/---

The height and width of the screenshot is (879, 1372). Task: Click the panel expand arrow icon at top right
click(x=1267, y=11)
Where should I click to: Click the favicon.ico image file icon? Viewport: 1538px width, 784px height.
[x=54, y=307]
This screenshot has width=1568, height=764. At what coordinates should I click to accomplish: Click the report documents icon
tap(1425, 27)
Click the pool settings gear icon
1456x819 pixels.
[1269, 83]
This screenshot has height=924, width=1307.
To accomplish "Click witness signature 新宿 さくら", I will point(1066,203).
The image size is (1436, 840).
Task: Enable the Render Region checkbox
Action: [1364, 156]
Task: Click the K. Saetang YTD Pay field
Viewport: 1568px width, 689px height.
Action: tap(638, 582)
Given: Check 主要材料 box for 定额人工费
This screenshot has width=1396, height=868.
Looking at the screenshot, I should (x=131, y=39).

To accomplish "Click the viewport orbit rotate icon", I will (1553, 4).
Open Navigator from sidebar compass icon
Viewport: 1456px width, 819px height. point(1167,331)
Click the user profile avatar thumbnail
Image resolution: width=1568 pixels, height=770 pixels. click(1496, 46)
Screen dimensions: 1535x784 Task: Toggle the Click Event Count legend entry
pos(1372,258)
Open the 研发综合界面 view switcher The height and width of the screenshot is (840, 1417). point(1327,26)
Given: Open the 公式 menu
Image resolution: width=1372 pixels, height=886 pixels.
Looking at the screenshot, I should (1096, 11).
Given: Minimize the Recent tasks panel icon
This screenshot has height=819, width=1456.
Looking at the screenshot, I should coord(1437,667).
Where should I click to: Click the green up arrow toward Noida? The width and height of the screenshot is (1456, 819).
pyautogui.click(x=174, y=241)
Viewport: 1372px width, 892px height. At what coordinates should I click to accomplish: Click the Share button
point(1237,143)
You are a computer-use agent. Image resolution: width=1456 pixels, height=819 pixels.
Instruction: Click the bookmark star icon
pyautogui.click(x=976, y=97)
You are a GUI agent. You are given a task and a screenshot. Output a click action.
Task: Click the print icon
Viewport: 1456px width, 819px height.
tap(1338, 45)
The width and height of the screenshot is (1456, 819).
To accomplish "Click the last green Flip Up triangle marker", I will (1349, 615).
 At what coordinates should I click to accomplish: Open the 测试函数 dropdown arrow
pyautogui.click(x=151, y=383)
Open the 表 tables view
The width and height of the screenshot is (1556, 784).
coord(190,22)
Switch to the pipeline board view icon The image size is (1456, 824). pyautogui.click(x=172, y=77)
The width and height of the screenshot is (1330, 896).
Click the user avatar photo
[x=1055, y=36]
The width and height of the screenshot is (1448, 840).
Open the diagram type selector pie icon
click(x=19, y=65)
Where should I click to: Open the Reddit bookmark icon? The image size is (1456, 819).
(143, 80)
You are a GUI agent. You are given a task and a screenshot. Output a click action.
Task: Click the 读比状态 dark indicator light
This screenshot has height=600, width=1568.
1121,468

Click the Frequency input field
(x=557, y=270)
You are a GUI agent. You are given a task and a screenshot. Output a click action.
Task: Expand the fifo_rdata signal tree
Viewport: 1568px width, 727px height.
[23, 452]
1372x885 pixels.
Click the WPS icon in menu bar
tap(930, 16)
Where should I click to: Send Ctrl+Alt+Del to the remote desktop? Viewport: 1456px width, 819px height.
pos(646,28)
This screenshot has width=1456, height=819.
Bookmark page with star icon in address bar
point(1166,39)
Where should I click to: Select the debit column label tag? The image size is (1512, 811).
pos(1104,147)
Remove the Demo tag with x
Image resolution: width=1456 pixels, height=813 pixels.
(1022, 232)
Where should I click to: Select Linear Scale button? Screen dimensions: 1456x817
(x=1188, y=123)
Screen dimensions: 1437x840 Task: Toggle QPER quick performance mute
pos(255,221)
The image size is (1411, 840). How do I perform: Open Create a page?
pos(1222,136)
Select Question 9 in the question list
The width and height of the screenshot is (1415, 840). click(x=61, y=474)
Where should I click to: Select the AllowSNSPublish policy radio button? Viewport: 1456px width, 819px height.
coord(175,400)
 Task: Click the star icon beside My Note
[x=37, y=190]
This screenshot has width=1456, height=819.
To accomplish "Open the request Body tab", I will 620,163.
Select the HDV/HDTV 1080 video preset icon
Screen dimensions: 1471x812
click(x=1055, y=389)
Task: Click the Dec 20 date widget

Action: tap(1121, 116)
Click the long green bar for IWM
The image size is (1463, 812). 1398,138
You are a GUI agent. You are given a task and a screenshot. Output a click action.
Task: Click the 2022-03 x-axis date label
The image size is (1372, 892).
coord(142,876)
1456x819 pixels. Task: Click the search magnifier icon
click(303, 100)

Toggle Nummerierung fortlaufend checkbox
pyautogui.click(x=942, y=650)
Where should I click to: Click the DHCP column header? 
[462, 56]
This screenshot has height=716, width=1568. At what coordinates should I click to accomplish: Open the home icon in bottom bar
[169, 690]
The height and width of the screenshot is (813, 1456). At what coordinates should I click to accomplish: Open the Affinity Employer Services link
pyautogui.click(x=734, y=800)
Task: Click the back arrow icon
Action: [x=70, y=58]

\---

-- REQUIRED ACTION --
Print out the complete data above, character for character.

-- THE ANSWER --
The height and width of the screenshot is (879, 1372). Task: Click the panel expand arrow icon at top right
click(x=1267, y=11)
Where should I click to: Click the favicon.ico image file icon? Viewport: 1538px width, 784px height.
[x=54, y=307]
This screenshot has width=1568, height=764. At what coordinates should I click to accomplish: Click the report documents icon
tap(1425, 27)
Click the pool settings gear icon
1456x819 pixels.
[1269, 83]
This screenshot has height=924, width=1307.
To accomplish "Click witness signature 新宿 さくら", I will point(1066,203).
The image size is (1436, 840).
Task: Enable the Render Region checkbox
Action: [1364, 156]
Task: Click the K. Saetang YTD Pay field
Viewport: 1568px width, 689px height.
Action: tap(638, 582)
Given: Check 主要材料 box for 定额人工费
This screenshot has width=1396, height=868.
Looking at the screenshot, I should (x=131, y=39).

To accomplish "Click the viewport orbit rotate icon", I will (1553, 4).
Open Navigator from sidebar compass icon
Viewport: 1456px width, 819px height. point(1167,331)
Click the user profile avatar thumbnail
Image resolution: width=1568 pixels, height=770 pixels. click(1496, 46)
Screen dimensions: 1535x784 Task: Toggle the Click Event Count legend entry
pos(1372,258)
Open the 研发综合界面 view switcher The height and width of the screenshot is (840, 1417). point(1327,26)
Given: Open the 公式 menu
Image resolution: width=1372 pixels, height=886 pixels.
Looking at the screenshot, I should (1096, 11).
Given: Minimize the Recent tasks panel icon
This screenshot has height=819, width=1456.
Looking at the screenshot, I should coord(1437,667).
Where should I click to: Click the green up arrow toward Noida? The width and height of the screenshot is (1456, 819).
pyautogui.click(x=174, y=241)
Viewport: 1372px width, 892px height. At what coordinates should I click to accomplish: Click the Share button
point(1237,143)
You are a computer-use agent. Image resolution: width=1456 pixels, height=819 pixels.
Instruction: Click the bookmark star icon
pyautogui.click(x=976, y=97)
You are a GUI agent. You are given a task and a screenshot. Output a click action.
Task: Click the print icon
Viewport: 1456px width, 819px height.
tap(1338, 45)
The width and height of the screenshot is (1456, 819).
To accomplish "Click the last green Flip Up triangle marker", I will (1349, 615).
 At what coordinates should I click to accomplish: Open the 测试函数 dropdown arrow
pyautogui.click(x=151, y=383)
Open the 表 tables view
The width and height of the screenshot is (1556, 784).
coord(190,22)
Switch to the pipeline board view icon The image size is (1456, 824). pyautogui.click(x=172, y=77)
The width and height of the screenshot is (1330, 896).
Click the user avatar photo
[x=1055, y=36]
The width and height of the screenshot is (1448, 840).
Open the diagram type selector pie icon
click(x=19, y=65)
Where should I click to: Open the Reddit bookmark icon? The image size is (1456, 819).
(143, 80)
You are a GUI agent. You are given a task and a screenshot. Output a click action.
Task: Click the 读比状态 dark indicator light
This screenshot has height=600, width=1568.
1121,468

Click the Frequency input field
(x=557, y=270)
You are a GUI agent. You are given a task and a screenshot. Output a click action.
Task: Expand the fifo_rdata signal tree
Viewport: 1568px width, 727px height.
[23, 452]
1372x885 pixels.
Click the WPS icon in menu bar
tap(930, 16)
Where should I click to: Send Ctrl+Alt+Del to the remote desktop? Viewport: 1456px width, 819px height.
pos(646,28)
This screenshot has width=1456, height=819.
Bookmark page with star icon in address bar
point(1166,39)
Where should I click to: Select the debit column label tag? The image size is (1512, 811).
pos(1104,147)
Remove the Demo tag with x
Image resolution: width=1456 pixels, height=813 pixels.
(1022, 232)
Where should I click to: Select Linear Scale button? Screen dimensions: 1456x817
(x=1188, y=123)
Screen dimensions: 1437x840 Task: Toggle QPER quick performance mute
pos(255,221)
The image size is (1411, 840). How do I perform: Open Create a page?
pos(1222,136)
Select Question 9 in the question list
The width and height of the screenshot is (1415, 840). click(x=61, y=474)
Where should I click to: Select the AllowSNSPublish policy radio button? Viewport: 1456px width, 819px height.
coord(175,400)
 Task: Click the star icon beside My Note
[x=37, y=190]
This screenshot has width=1456, height=819.
To accomplish "Open the request Body tab", I will 620,163.
Select the HDV/HDTV 1080 video preset icon
Screen dimensions: 1471x812
click(x=1055, y=389)
Task: Click the Dec 20 date widget

Action: tap(1121, 116)
Click the long green bar for IWM
The image size is (1463, 812). 1398,138
You are a GUI agent. You are given a task and a screenshot. Output a click action.
Task: Click the 2022-03 x-axis date label
The image size is (1372, 892).
coord(142,876)
1456x819 pixels. Task: Click the search magnifier icon
click(303, 100)

Toggle Nummerierung fortlaufend checkbox
pyautogui.click(x=942, y=650)
Where should I click to: Click the DHCP column header? 
[462, 56]
This screenshot has height=716, width=1568. At what coordinates should I click to accomplish: Open the home icon in bottom bar
[169, 690]
The height and width of the screenshot is (813, 1456). At what coordinates should I click to accomplish: Open the Affinity Employer Services link
pyautogui.click(x=734, y=800)
Task: Click the back arrow icon
Action: [x=70, y=58]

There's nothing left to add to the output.